# Homework Help: How many integers to pick such that 2 of them have digit in common

1. Jul 28, 2014

### jonroberts74

1. The problem statement, all variables and given/known data

How many integers from 100 through 999 must you pick in order to be sure that at least two of them have a digit in common? (they don't have to be in the same place value)

3. The attempt at a solution

worst case scenario involves picking integers such that none have had a digit in common

the other questions I've had like this have been all the possible combinations + 1 which is 9x10x10+1 = 901 but that doesn't seem correct.

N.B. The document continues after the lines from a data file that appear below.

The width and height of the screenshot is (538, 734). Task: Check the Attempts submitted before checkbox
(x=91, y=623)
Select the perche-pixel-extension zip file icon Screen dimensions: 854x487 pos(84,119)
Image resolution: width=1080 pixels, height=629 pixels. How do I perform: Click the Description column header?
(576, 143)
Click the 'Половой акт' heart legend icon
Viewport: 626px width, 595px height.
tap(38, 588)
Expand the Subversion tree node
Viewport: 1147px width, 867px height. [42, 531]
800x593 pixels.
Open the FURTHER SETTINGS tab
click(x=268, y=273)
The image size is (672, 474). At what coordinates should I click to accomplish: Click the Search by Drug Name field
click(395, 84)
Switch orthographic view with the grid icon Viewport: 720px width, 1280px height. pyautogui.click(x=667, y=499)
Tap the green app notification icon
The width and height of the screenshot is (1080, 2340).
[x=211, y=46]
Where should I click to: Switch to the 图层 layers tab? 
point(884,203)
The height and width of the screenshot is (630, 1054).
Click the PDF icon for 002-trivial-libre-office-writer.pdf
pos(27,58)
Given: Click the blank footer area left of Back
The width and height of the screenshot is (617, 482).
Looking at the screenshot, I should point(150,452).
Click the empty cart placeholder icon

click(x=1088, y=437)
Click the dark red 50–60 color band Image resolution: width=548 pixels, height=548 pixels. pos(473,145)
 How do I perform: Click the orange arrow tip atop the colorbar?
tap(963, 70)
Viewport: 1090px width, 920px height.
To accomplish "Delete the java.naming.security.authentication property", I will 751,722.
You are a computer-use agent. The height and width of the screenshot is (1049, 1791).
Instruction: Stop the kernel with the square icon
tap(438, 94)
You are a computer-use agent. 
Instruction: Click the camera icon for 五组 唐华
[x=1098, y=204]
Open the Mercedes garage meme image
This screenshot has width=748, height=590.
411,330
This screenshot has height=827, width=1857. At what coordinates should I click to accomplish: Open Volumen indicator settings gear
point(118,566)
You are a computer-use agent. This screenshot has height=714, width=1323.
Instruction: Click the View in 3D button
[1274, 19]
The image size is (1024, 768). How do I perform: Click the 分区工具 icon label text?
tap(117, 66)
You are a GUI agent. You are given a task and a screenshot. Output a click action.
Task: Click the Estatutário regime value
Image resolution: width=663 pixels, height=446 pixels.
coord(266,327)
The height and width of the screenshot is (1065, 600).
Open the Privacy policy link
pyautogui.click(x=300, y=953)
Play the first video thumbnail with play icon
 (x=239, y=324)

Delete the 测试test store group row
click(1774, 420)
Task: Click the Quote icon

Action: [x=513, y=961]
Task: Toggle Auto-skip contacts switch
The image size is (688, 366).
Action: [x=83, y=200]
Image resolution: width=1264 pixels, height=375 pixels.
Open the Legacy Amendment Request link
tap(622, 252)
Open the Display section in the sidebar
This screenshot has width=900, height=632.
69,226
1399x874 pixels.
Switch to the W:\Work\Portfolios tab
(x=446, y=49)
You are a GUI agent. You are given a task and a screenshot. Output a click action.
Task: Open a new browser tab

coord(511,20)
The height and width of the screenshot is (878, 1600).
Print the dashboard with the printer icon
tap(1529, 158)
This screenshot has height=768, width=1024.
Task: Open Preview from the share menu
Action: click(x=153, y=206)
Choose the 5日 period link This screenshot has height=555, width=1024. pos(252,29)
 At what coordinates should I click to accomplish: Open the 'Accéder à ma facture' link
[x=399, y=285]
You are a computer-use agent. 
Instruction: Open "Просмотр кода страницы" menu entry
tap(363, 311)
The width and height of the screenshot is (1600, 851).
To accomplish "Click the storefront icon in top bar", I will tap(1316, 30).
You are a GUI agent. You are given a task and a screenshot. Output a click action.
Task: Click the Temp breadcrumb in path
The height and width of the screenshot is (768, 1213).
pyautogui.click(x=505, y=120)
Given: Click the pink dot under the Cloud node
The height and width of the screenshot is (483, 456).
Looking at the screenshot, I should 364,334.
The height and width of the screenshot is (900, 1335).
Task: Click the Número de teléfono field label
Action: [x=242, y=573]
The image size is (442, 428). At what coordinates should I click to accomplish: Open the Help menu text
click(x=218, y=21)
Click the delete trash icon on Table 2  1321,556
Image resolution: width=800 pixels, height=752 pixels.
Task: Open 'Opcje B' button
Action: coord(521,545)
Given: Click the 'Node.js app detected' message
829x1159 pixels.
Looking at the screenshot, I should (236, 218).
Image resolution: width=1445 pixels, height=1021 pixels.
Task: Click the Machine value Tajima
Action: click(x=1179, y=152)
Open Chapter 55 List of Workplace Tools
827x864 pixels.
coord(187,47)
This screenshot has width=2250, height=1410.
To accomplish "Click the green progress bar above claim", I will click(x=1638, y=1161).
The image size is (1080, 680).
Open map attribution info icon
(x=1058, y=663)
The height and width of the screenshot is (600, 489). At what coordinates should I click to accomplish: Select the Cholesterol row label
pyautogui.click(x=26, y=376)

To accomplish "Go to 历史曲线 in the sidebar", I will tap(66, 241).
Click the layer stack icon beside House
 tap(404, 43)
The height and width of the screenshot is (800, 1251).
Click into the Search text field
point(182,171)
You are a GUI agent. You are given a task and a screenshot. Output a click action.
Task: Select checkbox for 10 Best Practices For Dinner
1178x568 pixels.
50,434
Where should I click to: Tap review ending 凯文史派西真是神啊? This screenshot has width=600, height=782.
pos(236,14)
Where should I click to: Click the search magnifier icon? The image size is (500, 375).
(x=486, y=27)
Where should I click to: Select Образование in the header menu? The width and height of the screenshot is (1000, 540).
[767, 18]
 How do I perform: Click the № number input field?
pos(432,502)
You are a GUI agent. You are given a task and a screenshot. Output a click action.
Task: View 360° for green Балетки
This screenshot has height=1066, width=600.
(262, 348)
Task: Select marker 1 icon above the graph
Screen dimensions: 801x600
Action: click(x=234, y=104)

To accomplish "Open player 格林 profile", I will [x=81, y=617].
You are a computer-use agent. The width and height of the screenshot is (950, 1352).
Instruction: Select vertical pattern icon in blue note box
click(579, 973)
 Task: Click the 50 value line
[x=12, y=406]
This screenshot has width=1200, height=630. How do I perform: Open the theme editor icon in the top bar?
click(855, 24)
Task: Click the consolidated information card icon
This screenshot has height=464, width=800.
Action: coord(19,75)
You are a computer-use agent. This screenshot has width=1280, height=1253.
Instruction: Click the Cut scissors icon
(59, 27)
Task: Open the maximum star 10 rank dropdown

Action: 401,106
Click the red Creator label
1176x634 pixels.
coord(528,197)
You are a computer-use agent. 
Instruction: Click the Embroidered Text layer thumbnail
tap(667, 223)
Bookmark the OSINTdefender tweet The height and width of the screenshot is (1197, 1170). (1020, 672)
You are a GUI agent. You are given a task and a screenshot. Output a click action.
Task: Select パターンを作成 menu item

seems like the only integers I could choose first that won't have a digit in common up to that point is 111,222,333,444,555,666,777,888,999 [assuming those are the first 9 integers I chose] then whatever I chose next will have a common digit with one of those.

2. Jul 29, 2014

### Simon Bridge

Try finding 20 numbers from the range which do not have a digit in common.
Write them down.
That's right - so what is your conclusion?

3. Jul 29, 2014

### jonroberts74

In the worst case scenario, ten is the greatest number of integers I would have to choose in order to find another integer that had a digit in common with an already chosen integer because the first place value only has 9 choices to choose from and the tenth would cause a repeat of a digit. Assuming the other two place values have not had any shared digits--they would repeat on the 11 choice.

4. Jul 29, 2014

### haruspex

How can you find ten with no digits in common if the first position only has nine possibilities?

5. Jul 29, 2014

### jonroberts74

Not 10 without, the worst case senario would be the 10th choice would have a digit in common with the others because the first place value only has 9 choices.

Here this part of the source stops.